The ISD 696 administration team met with teachers and staff on Monday to begin discussions on how the various scenarios will affect students and staff.
“We have a lot of work to do,” Erie said. “We need to get our buildings ready again for students and staff. We are looking at how we arrange the classrooms to make sure they are ready for the students in any of the scenarios.”
Food service is also a big consideration for the upcoming school year.
“We may end up delivering food to classrooms, rather than having students go down to the cafeteria because it is not practical to disinfect for every single grade level (in the cafeteria),” he said.
He also noted that student transportation could see some changes this fall.
“On a 77-pasenger bus, how many people can we have (under social distance guidelines)?” he asked. He noted that bus routes and times could see changes.
“We are anxious to see what guidelines we get at the end of July,” Erie said. “The biggest precautions are for people, and making sure that we are using face masks, disinfecting our facility, and making sure we have social distance guidelines in place.”
Marsnik stressed that student grading protocols should evolve with the learning scenarios that could be in place this fall.

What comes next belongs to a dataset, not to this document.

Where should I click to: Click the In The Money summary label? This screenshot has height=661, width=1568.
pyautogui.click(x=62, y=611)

“MDE (Minnesota Department of Education) recommends that districts involve teachers, parents and students in the review and revision of a grading system this fall,” he said. “We have to be as transparent as possible.”
Erie said surveys will be conducted to gain more information as grading systems are revised going into the 2020-21 school year.

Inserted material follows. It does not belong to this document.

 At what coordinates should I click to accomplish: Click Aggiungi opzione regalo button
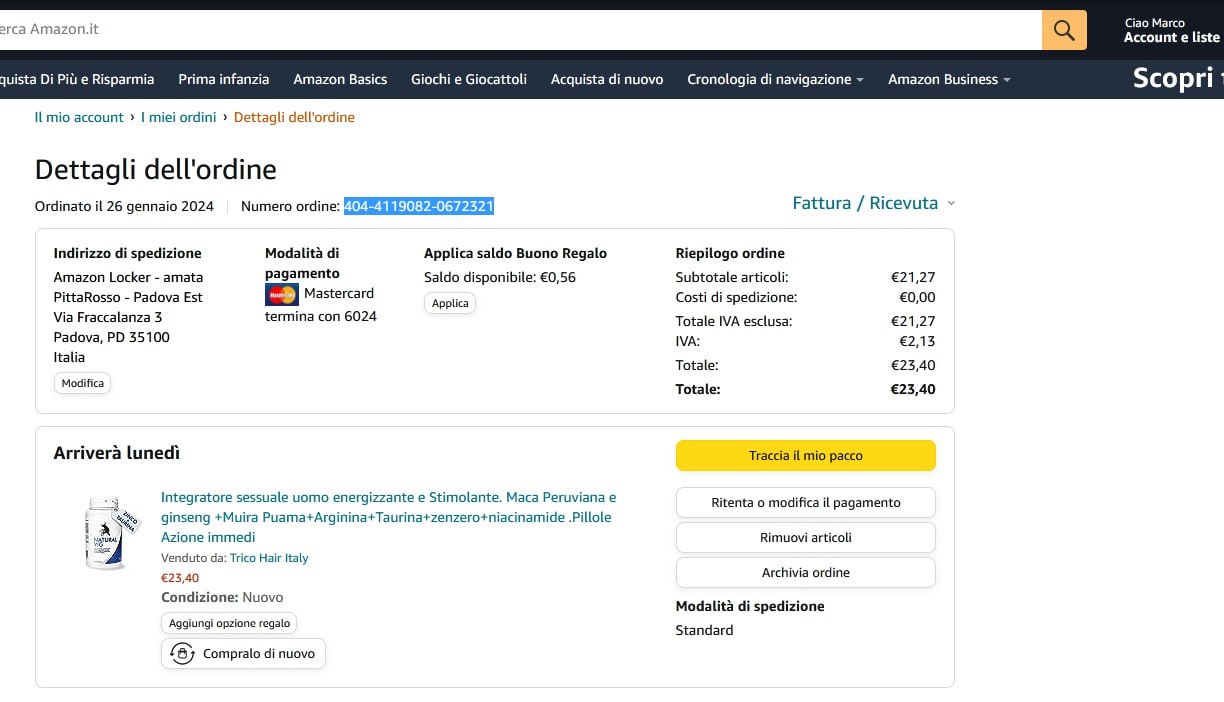[x=229, y=623]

Marsnik said the cost to the Ely school district for implementing new or unprecedented learning systems will undoubtedly impact the budget.
“According to the Association of School Business Officials, this could cost around $500 per pupil to carry out everything that is required,” he said. “We are looking at adhering to health monitoring and cleaning protocols, hiring staff to implement safety protocols, providing personal protection equipment, and providing transportation and child care. For us, we are looking at about $300,000 over and above our expenses.”

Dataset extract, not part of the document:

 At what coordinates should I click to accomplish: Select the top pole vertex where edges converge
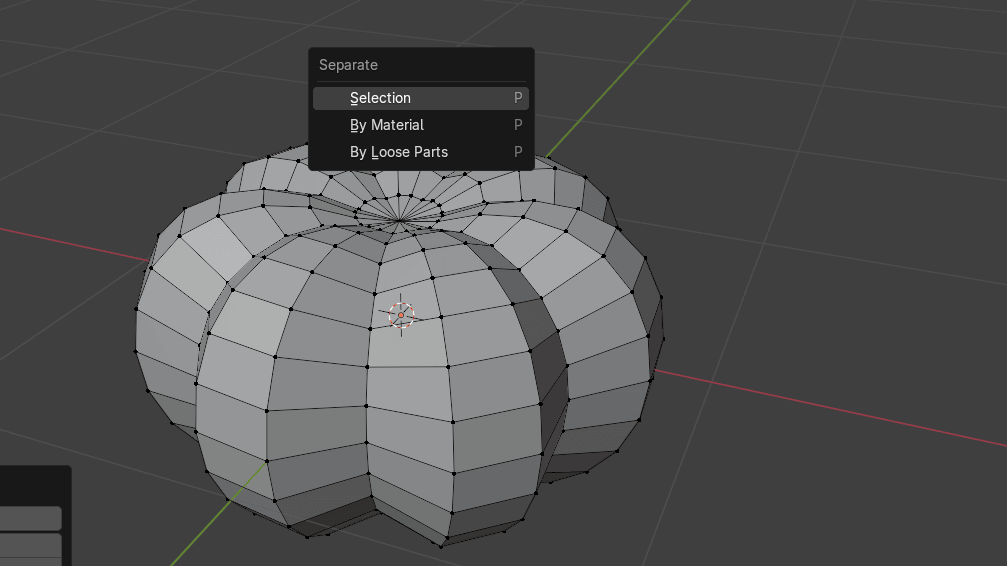(x=400, y=221)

Marsnik also noted his concern with the ventilation systems in the Ely school buildings. “Our system is not the best in this school. As far as our air exchange, it is not good at all,” he said. “My hope is that we get this addressed if we do pass our bonding referendum. It is very critical, during a pandemic, to limit airborne transmission.”
I don’t know if our ventilation system has the capability to do that or if it can be modified in any way to make it more safe. This is something that is on my mind.”
What do parents think?
Just more than half of American parents with children ranging from kindergarten to 12th grade favor a return to in-person school attendance this fall, according to a Gallup poll released last Thursday.
• 56 percent of 1,200 parents surveyed supported a return to full-time, in-person schooling, compared to part-time instruction (37 percent) or remote learning (7 percent) options.
• 37 percent said they would prefer a hybrid program, where students attend in-person classes on a part-time basis and make up the rest with distance learning.
• 7 percent of respondents supported continuing the full-time remote learning many schools turned to during the COVID-19 outbreak.
The overwhelming support for at least some in-person instruction may indicate the strain placed on American households during the pandemic, as many parents worked from home and were left without childcare as children needed help to complete schoolwork.
Concern over the COVID-19 virus appears to be a major indicator of how parents feel about sending their children back to school, with respondents who say they are less bothered by the virus more likely to support schools reopening than parents who are worried about their children becoming infected.